Remote Attestation

Remote attestation, an advanced feature of Intel SGX, is the process of proving an enclave is established in a secure hardware environment. A remote party should be able to verify that the right application is running inside an enclave on an Intel SGX enabled platform.

Remote attestation provides verification for three things:

  • The application’s identity

  • Its intactness (that it has not been tampered with)

  • That it's running securely within an enclave on an Intel SGX enabled platform

Attestation is necessary in order to make remote access secure because an enclave’s contents may have to be accessed remotely, not from the same platform [1]

Steps to make a valid proof

The attestation process consists of seven stages, encompassing several actors, namely the service provider (referred to as a challenger) on one platform; and the application, the application’s enclave, the Intel-provided Quoting Enclave (QE), and Provisioning Enclave (PvE) on another platform.

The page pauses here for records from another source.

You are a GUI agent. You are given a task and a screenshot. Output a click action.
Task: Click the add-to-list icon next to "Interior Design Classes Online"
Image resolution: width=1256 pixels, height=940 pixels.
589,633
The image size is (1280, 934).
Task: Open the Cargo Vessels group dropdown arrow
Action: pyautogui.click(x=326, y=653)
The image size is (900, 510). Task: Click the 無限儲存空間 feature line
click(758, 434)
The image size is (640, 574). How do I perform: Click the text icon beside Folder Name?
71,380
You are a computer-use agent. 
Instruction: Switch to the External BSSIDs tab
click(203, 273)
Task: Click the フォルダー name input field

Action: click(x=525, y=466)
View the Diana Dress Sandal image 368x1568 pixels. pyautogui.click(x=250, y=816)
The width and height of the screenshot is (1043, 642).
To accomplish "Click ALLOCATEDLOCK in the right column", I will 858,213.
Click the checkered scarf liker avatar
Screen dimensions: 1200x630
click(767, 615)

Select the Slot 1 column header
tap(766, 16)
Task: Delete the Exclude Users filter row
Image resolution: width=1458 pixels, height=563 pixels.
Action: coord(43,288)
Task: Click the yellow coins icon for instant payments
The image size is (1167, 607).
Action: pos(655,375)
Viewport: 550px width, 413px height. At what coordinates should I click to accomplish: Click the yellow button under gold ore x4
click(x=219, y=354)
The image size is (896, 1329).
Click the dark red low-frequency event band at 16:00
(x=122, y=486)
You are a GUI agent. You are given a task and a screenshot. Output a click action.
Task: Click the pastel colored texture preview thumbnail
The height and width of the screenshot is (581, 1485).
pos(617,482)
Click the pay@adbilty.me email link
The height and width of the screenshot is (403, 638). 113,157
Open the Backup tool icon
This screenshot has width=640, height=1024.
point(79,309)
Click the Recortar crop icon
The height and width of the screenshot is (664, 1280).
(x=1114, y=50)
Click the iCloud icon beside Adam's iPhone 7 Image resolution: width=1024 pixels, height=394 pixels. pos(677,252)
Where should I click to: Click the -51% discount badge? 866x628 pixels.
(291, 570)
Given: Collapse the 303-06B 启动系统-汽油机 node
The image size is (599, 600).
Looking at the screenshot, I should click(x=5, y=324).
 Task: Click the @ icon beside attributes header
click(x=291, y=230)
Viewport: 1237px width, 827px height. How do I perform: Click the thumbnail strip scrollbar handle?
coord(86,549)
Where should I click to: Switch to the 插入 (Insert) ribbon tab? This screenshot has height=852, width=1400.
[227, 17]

A separate entity in the attestation process is Intel Attestation Service (IAS), which carries out the verification of the enclave [1][2][3].

In short, the seven stages of remote attestation comprise of making a remote attestation request (stage 1), performing a local attestation (stages 2-3), converting the local attestation to a remote attestation (stages 4-5), returning the remote attestation to the challenger (stage 6), and verifying the remote attestation (stage 7) [1][3].

Secure communication channel

Intel Remote Attestation also includes the establishment of a secure communication session between the service provider and the application. This is analogous to how the familiar TLS handshake includes both authentication and session establishment.